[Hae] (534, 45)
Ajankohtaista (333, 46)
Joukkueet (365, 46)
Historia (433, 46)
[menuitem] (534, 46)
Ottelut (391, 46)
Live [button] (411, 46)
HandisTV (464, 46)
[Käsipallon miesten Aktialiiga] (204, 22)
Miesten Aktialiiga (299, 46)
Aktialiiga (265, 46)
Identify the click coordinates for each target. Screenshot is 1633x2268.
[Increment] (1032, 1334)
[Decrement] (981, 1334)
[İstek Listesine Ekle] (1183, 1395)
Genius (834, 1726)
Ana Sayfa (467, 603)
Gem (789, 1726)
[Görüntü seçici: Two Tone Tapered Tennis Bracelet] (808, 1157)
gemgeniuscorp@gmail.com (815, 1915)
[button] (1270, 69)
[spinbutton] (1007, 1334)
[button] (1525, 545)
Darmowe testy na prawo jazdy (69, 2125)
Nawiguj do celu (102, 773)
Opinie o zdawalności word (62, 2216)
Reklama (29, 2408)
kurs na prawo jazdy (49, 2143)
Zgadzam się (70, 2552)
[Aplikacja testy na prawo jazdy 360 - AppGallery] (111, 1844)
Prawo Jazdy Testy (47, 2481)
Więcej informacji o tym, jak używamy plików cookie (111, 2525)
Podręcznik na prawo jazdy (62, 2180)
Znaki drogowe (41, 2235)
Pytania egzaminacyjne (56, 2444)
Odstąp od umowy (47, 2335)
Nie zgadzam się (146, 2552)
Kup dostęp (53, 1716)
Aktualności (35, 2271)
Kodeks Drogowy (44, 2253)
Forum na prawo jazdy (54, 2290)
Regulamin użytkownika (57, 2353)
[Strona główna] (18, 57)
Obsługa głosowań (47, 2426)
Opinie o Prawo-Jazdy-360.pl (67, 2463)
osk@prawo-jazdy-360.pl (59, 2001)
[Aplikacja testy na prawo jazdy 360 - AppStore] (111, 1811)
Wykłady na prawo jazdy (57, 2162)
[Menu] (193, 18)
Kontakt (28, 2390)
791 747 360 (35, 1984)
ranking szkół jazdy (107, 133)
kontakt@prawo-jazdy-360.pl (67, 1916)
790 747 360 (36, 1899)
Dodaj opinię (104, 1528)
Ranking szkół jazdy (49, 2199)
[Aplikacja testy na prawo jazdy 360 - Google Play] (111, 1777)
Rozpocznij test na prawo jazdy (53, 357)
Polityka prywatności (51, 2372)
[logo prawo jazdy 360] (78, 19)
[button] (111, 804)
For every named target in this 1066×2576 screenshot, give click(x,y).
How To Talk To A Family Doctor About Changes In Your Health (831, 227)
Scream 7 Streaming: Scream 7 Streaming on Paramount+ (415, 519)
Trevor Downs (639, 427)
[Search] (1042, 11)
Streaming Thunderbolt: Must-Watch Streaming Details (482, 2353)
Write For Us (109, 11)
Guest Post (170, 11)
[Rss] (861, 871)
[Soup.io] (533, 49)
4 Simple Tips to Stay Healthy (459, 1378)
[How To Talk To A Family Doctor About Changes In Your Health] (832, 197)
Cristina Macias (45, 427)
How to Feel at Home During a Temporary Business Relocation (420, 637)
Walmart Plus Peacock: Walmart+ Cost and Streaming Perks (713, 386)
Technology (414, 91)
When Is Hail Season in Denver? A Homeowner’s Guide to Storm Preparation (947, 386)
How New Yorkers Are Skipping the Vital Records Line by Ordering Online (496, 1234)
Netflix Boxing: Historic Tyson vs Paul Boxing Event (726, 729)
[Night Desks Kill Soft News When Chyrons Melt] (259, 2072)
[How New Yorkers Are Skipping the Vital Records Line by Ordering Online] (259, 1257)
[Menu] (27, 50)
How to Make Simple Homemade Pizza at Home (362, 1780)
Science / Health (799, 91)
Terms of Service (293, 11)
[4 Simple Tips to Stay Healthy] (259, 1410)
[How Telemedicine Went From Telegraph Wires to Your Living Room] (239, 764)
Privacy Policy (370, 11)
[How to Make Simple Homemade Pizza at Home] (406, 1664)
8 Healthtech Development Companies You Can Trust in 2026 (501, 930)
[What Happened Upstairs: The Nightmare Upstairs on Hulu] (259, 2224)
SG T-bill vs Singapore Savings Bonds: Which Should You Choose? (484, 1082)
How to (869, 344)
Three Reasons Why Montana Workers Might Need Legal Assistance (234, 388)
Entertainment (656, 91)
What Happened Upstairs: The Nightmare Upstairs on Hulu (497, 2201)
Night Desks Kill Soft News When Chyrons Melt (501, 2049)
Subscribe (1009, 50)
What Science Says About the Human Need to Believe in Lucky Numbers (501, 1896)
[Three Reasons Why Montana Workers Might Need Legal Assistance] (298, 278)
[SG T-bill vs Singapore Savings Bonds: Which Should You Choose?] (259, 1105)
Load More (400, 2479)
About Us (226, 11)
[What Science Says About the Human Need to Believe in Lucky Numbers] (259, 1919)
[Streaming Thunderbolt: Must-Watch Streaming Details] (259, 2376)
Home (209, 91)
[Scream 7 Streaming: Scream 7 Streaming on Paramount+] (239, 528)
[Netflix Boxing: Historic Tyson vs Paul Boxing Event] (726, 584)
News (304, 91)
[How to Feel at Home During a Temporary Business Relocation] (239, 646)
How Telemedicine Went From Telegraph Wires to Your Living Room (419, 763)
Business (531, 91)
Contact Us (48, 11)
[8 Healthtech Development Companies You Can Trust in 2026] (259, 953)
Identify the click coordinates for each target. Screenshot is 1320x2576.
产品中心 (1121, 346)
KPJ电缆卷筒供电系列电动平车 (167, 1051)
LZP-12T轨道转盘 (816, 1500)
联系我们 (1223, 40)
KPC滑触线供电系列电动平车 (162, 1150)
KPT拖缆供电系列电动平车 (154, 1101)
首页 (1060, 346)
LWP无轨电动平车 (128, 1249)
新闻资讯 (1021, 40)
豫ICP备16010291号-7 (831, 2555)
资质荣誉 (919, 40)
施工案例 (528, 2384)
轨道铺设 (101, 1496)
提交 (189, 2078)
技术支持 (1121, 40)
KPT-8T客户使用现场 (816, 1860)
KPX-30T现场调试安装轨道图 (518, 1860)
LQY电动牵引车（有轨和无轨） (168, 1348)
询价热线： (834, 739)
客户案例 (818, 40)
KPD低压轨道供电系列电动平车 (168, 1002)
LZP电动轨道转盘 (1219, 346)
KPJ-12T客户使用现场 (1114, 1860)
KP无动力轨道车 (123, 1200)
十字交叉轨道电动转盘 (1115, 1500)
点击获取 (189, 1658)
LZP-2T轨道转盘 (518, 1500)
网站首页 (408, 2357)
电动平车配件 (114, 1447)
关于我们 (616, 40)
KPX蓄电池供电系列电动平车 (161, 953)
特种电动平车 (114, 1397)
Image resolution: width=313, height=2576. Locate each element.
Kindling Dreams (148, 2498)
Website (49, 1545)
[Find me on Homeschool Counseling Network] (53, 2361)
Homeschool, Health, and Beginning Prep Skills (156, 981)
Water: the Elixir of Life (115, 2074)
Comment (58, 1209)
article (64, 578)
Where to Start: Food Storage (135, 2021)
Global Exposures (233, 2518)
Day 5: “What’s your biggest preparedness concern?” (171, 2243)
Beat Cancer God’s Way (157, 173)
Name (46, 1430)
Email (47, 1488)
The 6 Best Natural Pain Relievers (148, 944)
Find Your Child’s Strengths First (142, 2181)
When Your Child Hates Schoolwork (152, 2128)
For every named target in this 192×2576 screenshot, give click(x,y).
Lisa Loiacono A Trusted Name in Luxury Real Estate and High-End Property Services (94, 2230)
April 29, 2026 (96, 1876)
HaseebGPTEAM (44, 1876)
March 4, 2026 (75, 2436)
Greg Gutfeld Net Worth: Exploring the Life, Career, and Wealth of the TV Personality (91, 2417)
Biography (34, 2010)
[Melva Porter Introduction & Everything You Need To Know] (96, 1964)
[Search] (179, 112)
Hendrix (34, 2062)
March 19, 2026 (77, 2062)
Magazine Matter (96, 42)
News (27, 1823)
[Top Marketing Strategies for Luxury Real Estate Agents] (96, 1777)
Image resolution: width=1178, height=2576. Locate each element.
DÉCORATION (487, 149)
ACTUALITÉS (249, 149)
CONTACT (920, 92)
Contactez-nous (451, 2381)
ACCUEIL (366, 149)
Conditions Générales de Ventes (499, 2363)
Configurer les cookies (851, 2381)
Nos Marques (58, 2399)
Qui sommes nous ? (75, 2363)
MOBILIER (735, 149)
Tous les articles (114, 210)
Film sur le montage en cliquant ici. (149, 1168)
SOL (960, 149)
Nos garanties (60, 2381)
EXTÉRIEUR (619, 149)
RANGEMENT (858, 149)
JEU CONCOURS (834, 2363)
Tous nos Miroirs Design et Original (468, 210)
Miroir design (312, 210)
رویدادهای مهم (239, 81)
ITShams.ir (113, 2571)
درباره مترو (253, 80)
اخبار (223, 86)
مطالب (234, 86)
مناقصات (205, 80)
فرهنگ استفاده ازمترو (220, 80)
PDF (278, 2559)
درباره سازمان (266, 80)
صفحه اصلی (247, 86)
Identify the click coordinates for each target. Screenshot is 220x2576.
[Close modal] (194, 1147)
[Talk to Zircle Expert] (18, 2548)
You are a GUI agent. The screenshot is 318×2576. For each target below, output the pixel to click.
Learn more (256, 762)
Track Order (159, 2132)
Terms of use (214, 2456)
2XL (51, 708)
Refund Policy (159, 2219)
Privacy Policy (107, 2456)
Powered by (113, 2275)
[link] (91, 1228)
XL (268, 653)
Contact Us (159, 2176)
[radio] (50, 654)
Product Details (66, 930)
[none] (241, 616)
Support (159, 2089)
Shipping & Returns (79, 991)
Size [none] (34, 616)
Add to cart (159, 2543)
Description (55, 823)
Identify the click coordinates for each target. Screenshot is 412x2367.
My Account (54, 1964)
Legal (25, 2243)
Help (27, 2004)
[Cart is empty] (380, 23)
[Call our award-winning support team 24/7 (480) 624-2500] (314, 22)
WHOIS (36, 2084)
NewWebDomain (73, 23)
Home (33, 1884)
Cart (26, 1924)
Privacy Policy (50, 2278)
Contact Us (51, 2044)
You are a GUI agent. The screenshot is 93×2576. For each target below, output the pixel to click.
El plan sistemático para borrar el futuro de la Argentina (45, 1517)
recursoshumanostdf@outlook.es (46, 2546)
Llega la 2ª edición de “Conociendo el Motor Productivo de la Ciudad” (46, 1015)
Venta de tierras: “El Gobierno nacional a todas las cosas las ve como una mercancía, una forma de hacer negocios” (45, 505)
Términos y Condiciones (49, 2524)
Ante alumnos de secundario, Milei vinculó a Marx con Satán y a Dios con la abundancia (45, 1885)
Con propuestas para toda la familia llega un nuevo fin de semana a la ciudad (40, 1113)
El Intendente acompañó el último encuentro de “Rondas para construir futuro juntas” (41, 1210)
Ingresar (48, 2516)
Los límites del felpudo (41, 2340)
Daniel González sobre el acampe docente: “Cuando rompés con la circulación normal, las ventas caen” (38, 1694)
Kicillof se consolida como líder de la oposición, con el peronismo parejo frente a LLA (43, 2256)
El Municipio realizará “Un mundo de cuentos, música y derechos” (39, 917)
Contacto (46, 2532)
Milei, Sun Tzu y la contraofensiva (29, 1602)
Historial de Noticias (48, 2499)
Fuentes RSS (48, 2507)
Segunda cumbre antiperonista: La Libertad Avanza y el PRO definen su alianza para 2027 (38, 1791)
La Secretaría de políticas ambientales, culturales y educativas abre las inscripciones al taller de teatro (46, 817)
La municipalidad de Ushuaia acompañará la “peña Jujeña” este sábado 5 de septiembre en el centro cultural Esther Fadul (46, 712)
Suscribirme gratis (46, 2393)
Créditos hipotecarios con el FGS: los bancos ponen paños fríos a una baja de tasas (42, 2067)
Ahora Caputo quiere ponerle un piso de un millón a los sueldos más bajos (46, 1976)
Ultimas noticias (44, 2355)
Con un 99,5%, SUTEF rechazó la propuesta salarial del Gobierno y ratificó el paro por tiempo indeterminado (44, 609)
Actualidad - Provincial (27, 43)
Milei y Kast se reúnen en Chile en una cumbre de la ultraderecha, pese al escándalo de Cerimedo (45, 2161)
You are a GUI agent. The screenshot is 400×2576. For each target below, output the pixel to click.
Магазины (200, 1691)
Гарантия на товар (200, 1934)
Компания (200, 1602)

────────────────────

Work instruction :: An exact transcription of the lines from the start of the listing through the line bearing "790 747 360 (36, 1899)" is the whole answer.

Solution to this exercise ::
[Hae] (534, 45)
Ajankohtaista (333, 46)
Joukkueet (365, 46)
Historia (433, 46)
[menuitem] (534, 46)
Ottelut (391, 46)
Live [button] (411, 46)
HandisTV (464, 46)
[Käsipallon miesten Aktialiiga] (204, 22)
Miesten Aktialiiga (299, 46)
Aktialiiga (265, 46)
Identify the click coordinates for each target. Screenshot is 1633x2268.
[Increment] (1032, 1334)
[Decrement] (981, 1334)
[İstek Listesine Ekle] (1183, 1395)
Genius (834, 1726)
Ana Sayfa (467, 603)
Gem (789, 1726)
[Görüntü seçici: Two Tone Tapered Tennis Bracelet] (808, 1157)
gemgeniuscorp@gmail.com (815, 1915)
[button] (1270, 69)
[spinbutton] (1007, 1334)
[button] (1525, 545)
Darmowe testy na prawo jazdy (69, 2125)
Nawiguj do celu (102, 773)
Opinie o zdawalności word (62, 2216)
Reklama (29, 2408)
kurs na prawo jazdy (49, 2143)
Zgadzam się (70, 2552)
[Aplikacja testy na prawo jazdy 360 - AppGallery] (111, 1844)
Prawo Jazdy Testy (47, 2481)
Więcej informacji o tym, jak używamy plików cookie (111, 2525)
Podręcznik na prawo jazdy (62, 2180)
Znaki drogowe (41, 2235)
Pytania egzaminacyjne (56, 2444)
Odstąp od umowy (47, 2335)
Nie zgadzam się (146, 2552)
Kup dostęp (53, 1716)
Aktualności (35, 2271)
Kodeks Drogowy (44, 2253)
Forum na prawo jazdy (54, 2290)
Regulamin użytkownika (57, 2353)
[Strona główna] (18, 57)
Obsługa głosowań (47, 2426)
Opinie o Prawo-Jazdy-360.pl (67, 2463)
osk@prawo-jazdy-360.pl (59, 2001)
[Aplikacja testy na prawo jazdy 360 - AppStore] (111, 1811)
Wykłady na prawo jazdy (57, 2162)
[Menu] (193, 18)
Kontakt (28, 2390)
791 747 360 (35, 1984)
ranking szkół jazdy (107, 133)
kontakt@prawo-jazdy-360.pl (67, 1916)
790 747 360 (36, 1899)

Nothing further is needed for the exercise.